Para empezar, nada como el que aparentemente pueda parecer el trayecto más anodino del mundo: el camino que hay en los muelles de Port d´Ouchy, en Basilea, Suiza. Aquel trayecto en bicicleta fue el primer trayecto lisérgico de la historia, cuando Albert Hoffman, por descuido, acabó intoxicado del LSD que él mismo había sintetizado por primera vez. A su alrededor, los colores y las formas parecían oleaginosas, como si estuviera en realidad pedaleando bajo el mar. Él mismo lo describió así:
Poco a poco comencé a disfrutar de una sucesión de colores y formas sin precedentes, aun con mis ojos cerrados. Fantásticas imágenes caleidoscópicas surgían en mí, alternantes, variadas, se abrían y cerraban en círculos y espirales, y explotaban como fuentes de color, se reordenaban y mezclaban en un flujo constante…

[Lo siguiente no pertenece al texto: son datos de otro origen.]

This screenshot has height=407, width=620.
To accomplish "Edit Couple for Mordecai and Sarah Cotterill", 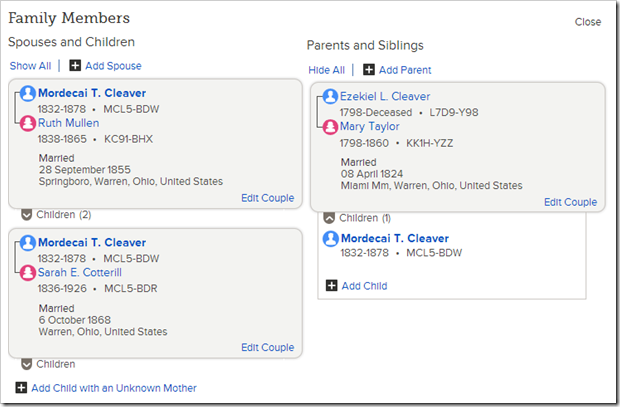I will (267, 348).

Hoffman percibió lo anodino con la épica del que descubre algo por primera vez, algo remoto y exótico. Y lo hizo a lomos de una bicicleta, cruzando un entorno rural. Por esa razón, se da la circunstancia de que ese día, el 19 de abril de 1943, se convirtió en El Día de la Bicicleta. El día que homenajea cómo deberíamos asimilar lo que nos rodea, con expectación y sorpresa (y no necesariamente sobrealimentados con sustancias psicoactivas).